--- SOURCE DOCUMENT ---
┌──
While I fully intend to try my hand at making some Novgorod style rings from scratch (my favorite style), I wanted to make a “quickie” pair to help motivate me. The rings here are repurposed earrings, with colored plastic beads replaced with metal rings. I decided to suspend the temple rings by sewing them on to loops, and added some woven trim to suede-feel trim to give the headband some substance. I wear this with a colorful silk veil.

Rus/Birka Style Hat

I’ve wanted to make a conical style Rus/Birka hat for several years. While I know the construction of this hat can be a bit contentious in Viking-age circles, I am convinced by period art and sculpture that some sort of conical hat was common. I leaned heavily on other’s re-creationist’s interpretations for adorning the hat, especially a costuming blog post from Bjorn Saemundarson.

This hat is made of thick, coat-weight wool, lined in heavy linen. When I first constructed it, it didn’t quite stand up-right on its own. I added seam finishes in a heavy wool embroidery thread, and the fur collar has a heavy silk backing. Those two added components strengthened the hat so that it can stand up-right.


11 Replies to “Accessories: Hoods & Hats”

  1. Your projects are inspiring! Completing an authentic look with hats and hoods is brilliant, as well as practical. Especially here in the Pacific Northwest.
    Your work using the research and touchpoints of others is a very good start, it shows you are looking around for reasonable inspiration. I would personally love to see what conclusions and construction techniques you would use with your own research.
    If you don’t have them already, I would recommend patterning and construction books from the Modern Maker, Janet Arnold, etc. but since you are interested in tailoring don’t overlook modern draping and pattern alteration books. There are several good ones out there that may be procured used or new. (I seem to prefer the older editions for the SCA, some techniques are shown that are not used in a lot of modern garments)
└──
--- SUPPLIED RECORDS ---
┌──
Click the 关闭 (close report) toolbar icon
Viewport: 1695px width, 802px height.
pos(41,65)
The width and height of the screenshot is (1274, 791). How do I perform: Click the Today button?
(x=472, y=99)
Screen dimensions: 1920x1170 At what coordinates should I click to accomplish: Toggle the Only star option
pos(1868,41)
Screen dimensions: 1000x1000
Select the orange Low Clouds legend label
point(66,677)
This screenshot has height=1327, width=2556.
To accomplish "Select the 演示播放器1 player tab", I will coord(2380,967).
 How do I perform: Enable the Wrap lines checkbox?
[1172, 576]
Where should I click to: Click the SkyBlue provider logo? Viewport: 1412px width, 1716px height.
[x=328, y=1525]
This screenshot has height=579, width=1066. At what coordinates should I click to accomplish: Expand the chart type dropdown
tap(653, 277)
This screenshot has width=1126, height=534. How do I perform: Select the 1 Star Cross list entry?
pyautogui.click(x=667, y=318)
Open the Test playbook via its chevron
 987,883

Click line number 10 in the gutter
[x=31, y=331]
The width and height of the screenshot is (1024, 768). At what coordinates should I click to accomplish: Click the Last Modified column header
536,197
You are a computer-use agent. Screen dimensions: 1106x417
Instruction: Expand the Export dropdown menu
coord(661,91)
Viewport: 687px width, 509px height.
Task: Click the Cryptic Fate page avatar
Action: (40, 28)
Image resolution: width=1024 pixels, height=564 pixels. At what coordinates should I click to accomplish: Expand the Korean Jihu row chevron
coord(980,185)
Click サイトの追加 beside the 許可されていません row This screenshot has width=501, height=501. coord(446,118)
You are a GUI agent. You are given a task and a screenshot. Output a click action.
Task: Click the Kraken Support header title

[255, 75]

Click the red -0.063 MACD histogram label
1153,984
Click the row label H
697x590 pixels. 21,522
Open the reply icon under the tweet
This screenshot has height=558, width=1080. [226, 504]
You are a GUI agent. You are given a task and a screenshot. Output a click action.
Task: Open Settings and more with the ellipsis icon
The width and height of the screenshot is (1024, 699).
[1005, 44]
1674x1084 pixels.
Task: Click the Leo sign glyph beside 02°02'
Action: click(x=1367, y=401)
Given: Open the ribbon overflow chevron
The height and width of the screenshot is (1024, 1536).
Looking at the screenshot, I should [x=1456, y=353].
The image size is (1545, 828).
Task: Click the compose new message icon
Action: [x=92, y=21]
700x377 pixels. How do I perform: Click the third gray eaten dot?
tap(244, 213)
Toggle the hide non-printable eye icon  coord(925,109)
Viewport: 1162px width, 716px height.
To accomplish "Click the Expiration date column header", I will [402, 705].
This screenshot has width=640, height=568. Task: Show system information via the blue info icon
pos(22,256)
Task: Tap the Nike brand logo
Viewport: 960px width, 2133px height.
└──
--- EXERCISE TASKS ---
[1] According to the hats and hoods post, what is the Rus/Birka hat lined with?
[2] Turn the rows, from the first one through the line containing "This screenshot has height=558, width=1080.", into a numbered list with blank lines left out.

--- ANSWERS TO THE TASKS ---
[1] Heavy linen.

[2]
1. Click the 关闭 (close report) toolbar icon
2. Viewport: 1695px width, 802px height.
3. pos(41,65)
4. The width and height of the screenshot is (1274, 791). How do I perform: Click the Today button?
5. (x=472, y=99)
6. Screen dimensions: 1920x1170 At what coordinates should I click to accomplish: Toggle the Only star option
7. pos(1868,41)
8. Screen dimensions: 1000x1000
9. Select the orange Low Clouds legend label
10. point(66,677)
11. This screenshot has height=1327, width=2556.
12. To accomplish "Select the 演示播放器1 player tab", I will coord(2380,967).
13.  How do I perform: Enable the Wrap lines checkbox?
14. [1172, 576]
15. Where should I click to: Click the SkyBlue provider logo? Viewport: 1412px width, 1716px height.
16. [x=328, y=1525]
17. This screenshot has height=579, width=1066. At what coordinates should I click to accomplish: Expand the chart type dropdown
18. tap(653, 277)
19. This screenshot has width=1126, height=534. How do I perform: Select the 1 Star Cross list entry?
20. pyautogui.click(x=667, y=318)
21. Open the Test playbook via its chevron
22.  987,883
23. Click line number 10 in the gutter
24. [x=31, y=331]
25. The width and height of the screenshot is (1024, 768). At what coordinates should I click to accomplish: Click the Last Modified column header
26. 536,197
27. You are a computer-use agent. Screen dimensions: 1106x417
28. Instruction: Expand the Export dropdown menu
29. coord(661,91)
30. Viewport: 687px width, 509px height.
31. Task: Click the Cryptic Fate page avatar
32. Action: (40, 28)
33. Image resolution: width=1024 pixels, height=564 pixels. At what coordinates should I click to accomplish: Expand the Korean Jihu row chevron
34. coord(980,185)
35. Click サイトの追加 beside the 許可されていません row This screenshot has width=501, height=501. coord(446,118)
36. You are a GUI agent. You are given a task and a screenshot. Output a click action.
37. Task: Click the Kraken Support header title
38. [255, 75]
39. Click the red -0.063 MACD histogram label
40. 1153,984
41. Click the row label H
42. 697x590 pixels. 21,522
43. Open the reply icon under the tweet
44. This screenshot has height=558, width=1080. [226, 504]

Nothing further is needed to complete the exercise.